7. The system of claim 6,

wherein the transfer function selected or calculate by the processor includes a vessel size correction based on a size of the blood vessel at the stenosis.

8. A method for calculating a corrected Fractional Flow Reserve in a vessel, the method comprising the steps of:

delivering a catheter to a distal side of a stenosis of the vessel, the catheter including a distal pressure sensor and a thermistor;

measuring the blood flow velocity within the vessel using the thermistor;

calculating or selecting a transfer function including a blood flow velocity correction based on the measured blood flow velocity;

measuring a pressure distal of the stenosis;

measuring a pressure proximal of the stenosis; and

calculating the corrected Fractional Flow Reserve using the measured proximal and distal pressures and application of the transfer function.
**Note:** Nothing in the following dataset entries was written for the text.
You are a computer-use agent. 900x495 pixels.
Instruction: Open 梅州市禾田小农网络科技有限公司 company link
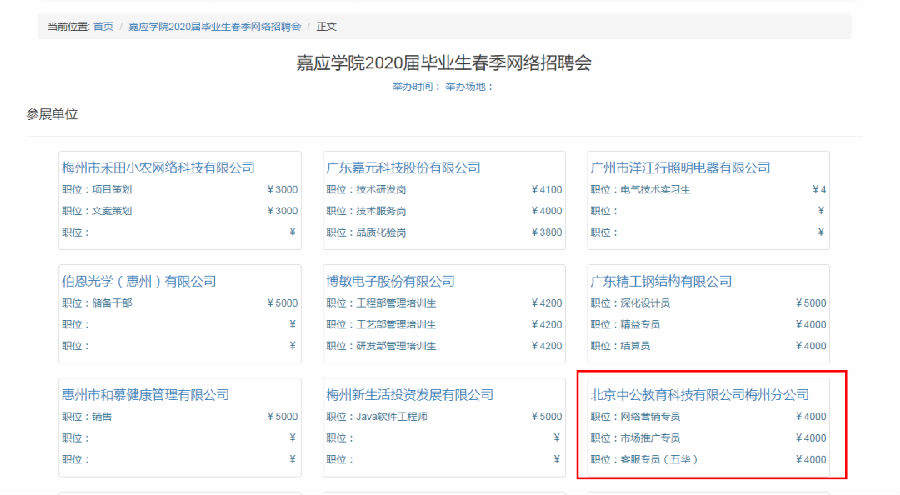coord(158,167)

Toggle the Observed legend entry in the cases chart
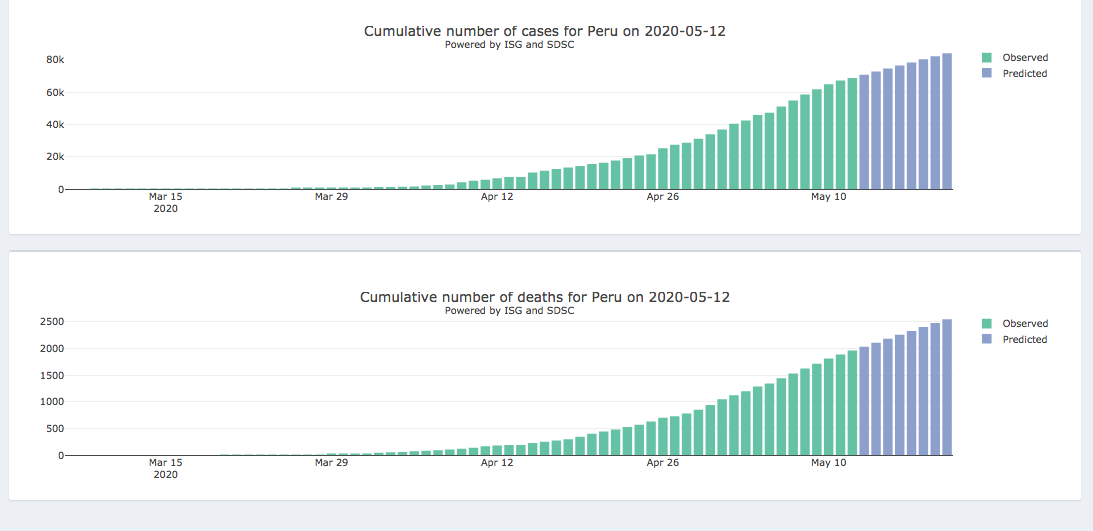point(1025,58)
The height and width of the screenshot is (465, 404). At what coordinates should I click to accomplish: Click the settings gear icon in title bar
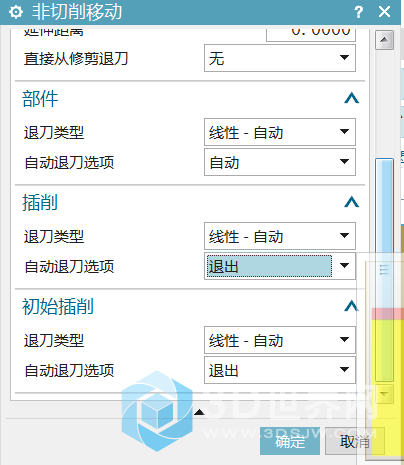pos(16,12)
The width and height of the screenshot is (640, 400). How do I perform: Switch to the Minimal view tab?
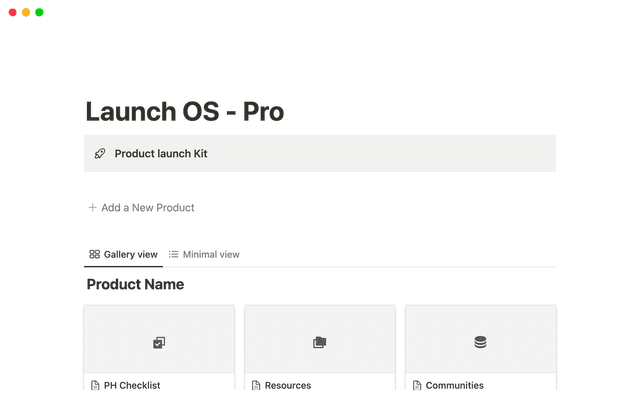point(211,255)
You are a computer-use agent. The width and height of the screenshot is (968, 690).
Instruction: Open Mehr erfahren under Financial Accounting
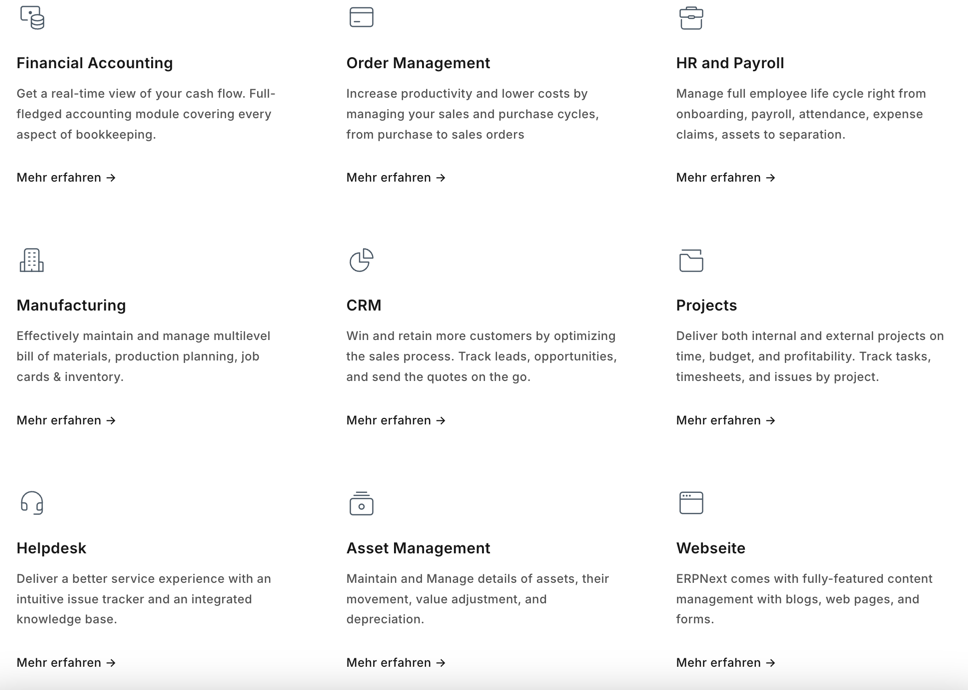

9. The method of claim 8, wherein the blood vessel is a coronary artery.

10. The method of claim 8, wherein the thermistor is one arm of a Wheatstone bridge, and wherein blood flow velocity is measured based on power to maintain the thermistor at a predetermined temperature.

11. The method of claim 8, wherein the transfer function also includes a catheter-size correction, wherein the catheter-size correction is selected or calculated based on a cross-sectional area of the catheter in a portion of the catheter configured to cross the lesion.